Mise en œuvre expérimentale de l’application « REPORTY » par la ville de NICE : quelle est la position de la CNIL ?

21 mars 2018

Le 15 mars 2018, la CNIL a examiné en séance plénière le projet d’expérimentation de la ville de Nice concernant l’application mobile « REPORTY », suite à une demande de conseil adressée par la ville en date du 8 janvier.

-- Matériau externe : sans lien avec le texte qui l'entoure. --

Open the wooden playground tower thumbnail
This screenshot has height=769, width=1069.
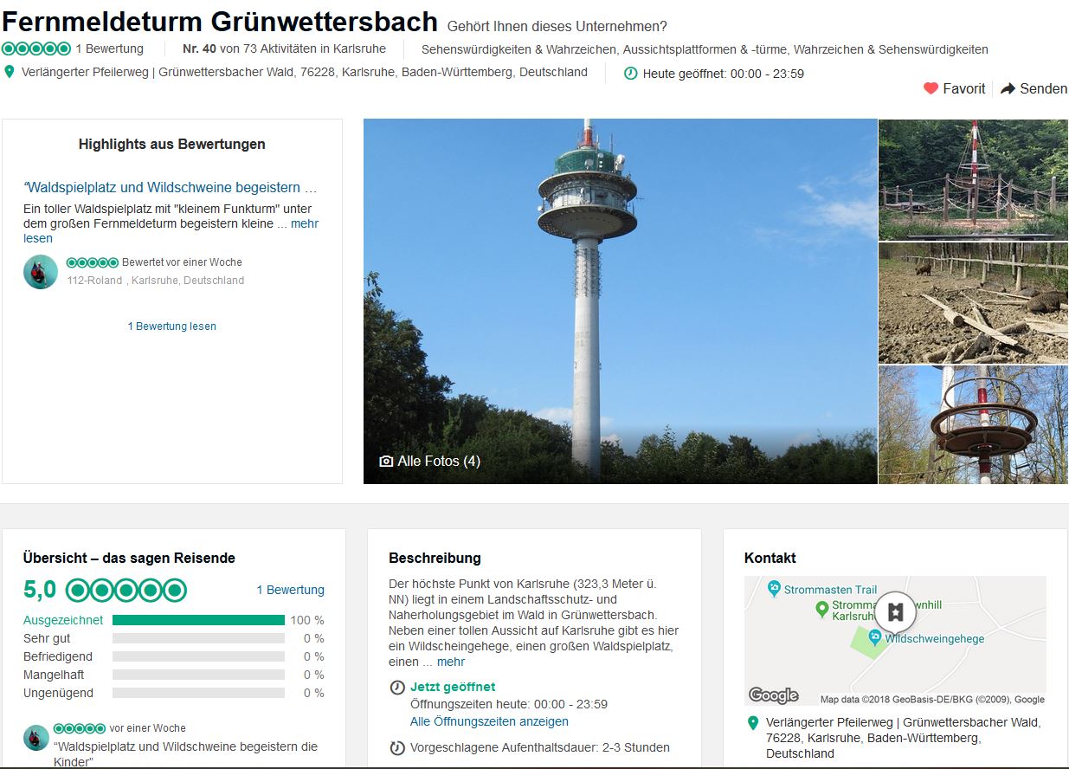(x=973, y=179)

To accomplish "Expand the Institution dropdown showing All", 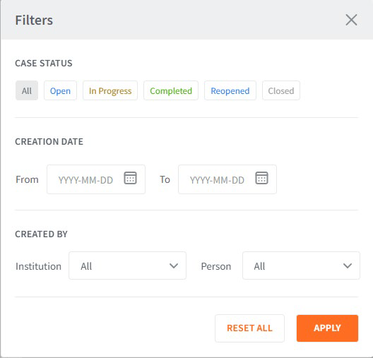I will (x=127, y=265).
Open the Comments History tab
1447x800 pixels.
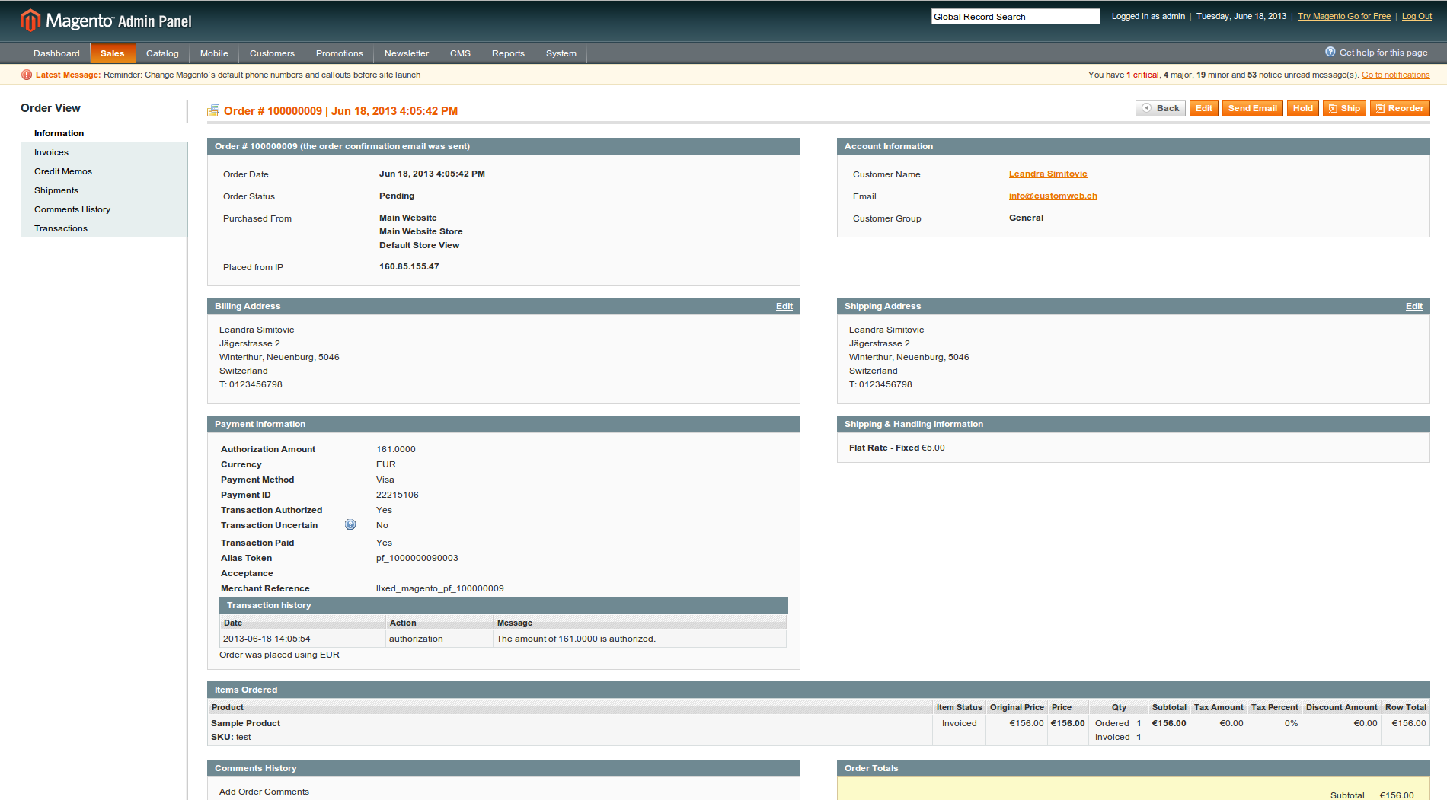72,209
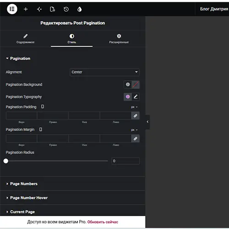The image size is (229, 229).
Task: Click the Pagination Radius value input field
Action: click(125, 161)
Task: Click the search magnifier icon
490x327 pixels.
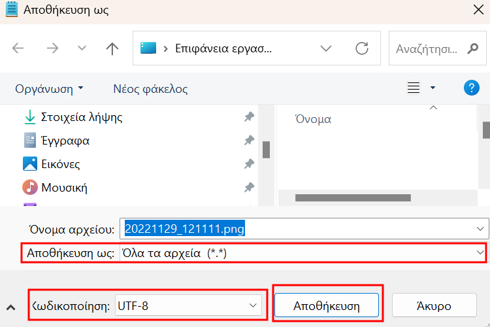Action: [473, 48]
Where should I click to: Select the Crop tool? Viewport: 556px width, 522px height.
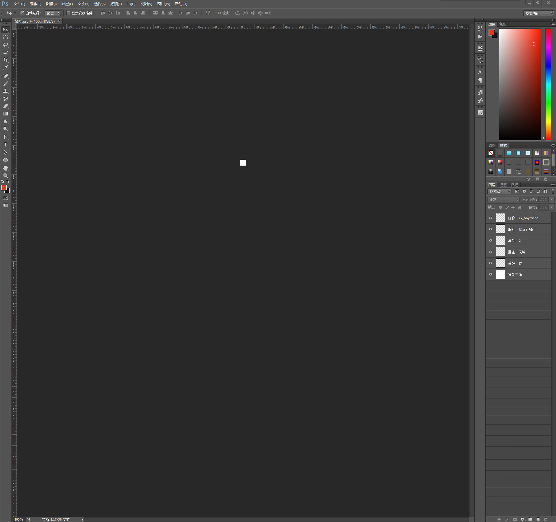6,60
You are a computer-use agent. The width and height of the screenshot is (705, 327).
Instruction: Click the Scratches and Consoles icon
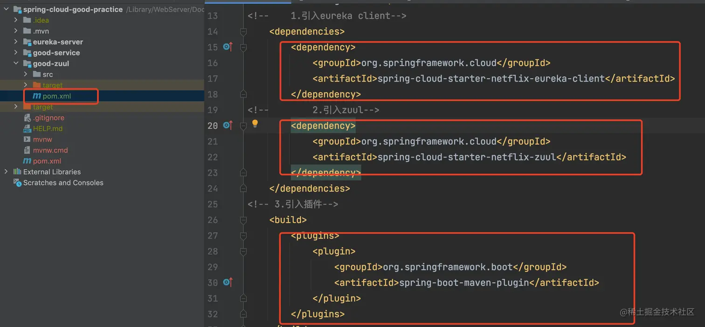point(17,183)
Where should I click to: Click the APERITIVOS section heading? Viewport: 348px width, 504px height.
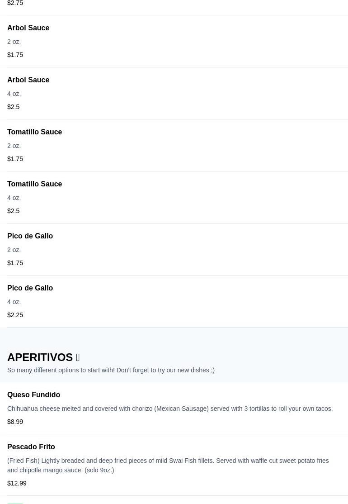40,357
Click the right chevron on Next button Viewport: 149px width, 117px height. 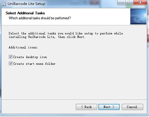(x=113, y=107)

Cette application a été présentée à la Commission comme permettant à ses utilisateurs de signaler à la police municipale « une incivilité grave (dépôt sauvage d’encombrants ou de déchets sur la voie publique, tags conséquents sur un bien public) ou une « situation critique » (actes de violence, vol, enlèvement, attentat, effondrement, inondation, incendie, accident) » dont ils seraient témoins ou victimes, en transmettant en direct au « centre de supervision urbain » la localisation géographique en question accompagnée d’un enregistrement vidéo et sonore. Cette expérimentation a eu lieu du 10 janvier au 10 mars.

Sur ce projet,  la CNIL tient à apporter les précisions suivantes.

Elle rappelle tout d’abord que la lutte contre le terrorisme et plus largement, la prévention des troubles à l’ordre public constituent des objectifs parfaitement légitimes pouvant justifier la mise en œuvre de dispositifs susceptibles de porter une atteinte à la vie privée. L’atteinte doit cependant être autorisée par un texte, limitée au strict nécessaire et des conditions précises d’utilisation doivent être définies et appliquées.

La mission de la CNIL est de veiller, au cas par cas, à ce que l’équilibre entre ces conditions soit respecté.

Sans se prononcer sur le principe général des dispositifs de « vigilance citoyenne » et au terme d’un examen circonstancié du projet spécifique de la ville de Nice, la CNIL a relevé que cet équilibre n’était pas respecté pour deux raisons principales.

D’une part, compte tenu de la fragilité de la base légale du dispositif en l’état du droit. 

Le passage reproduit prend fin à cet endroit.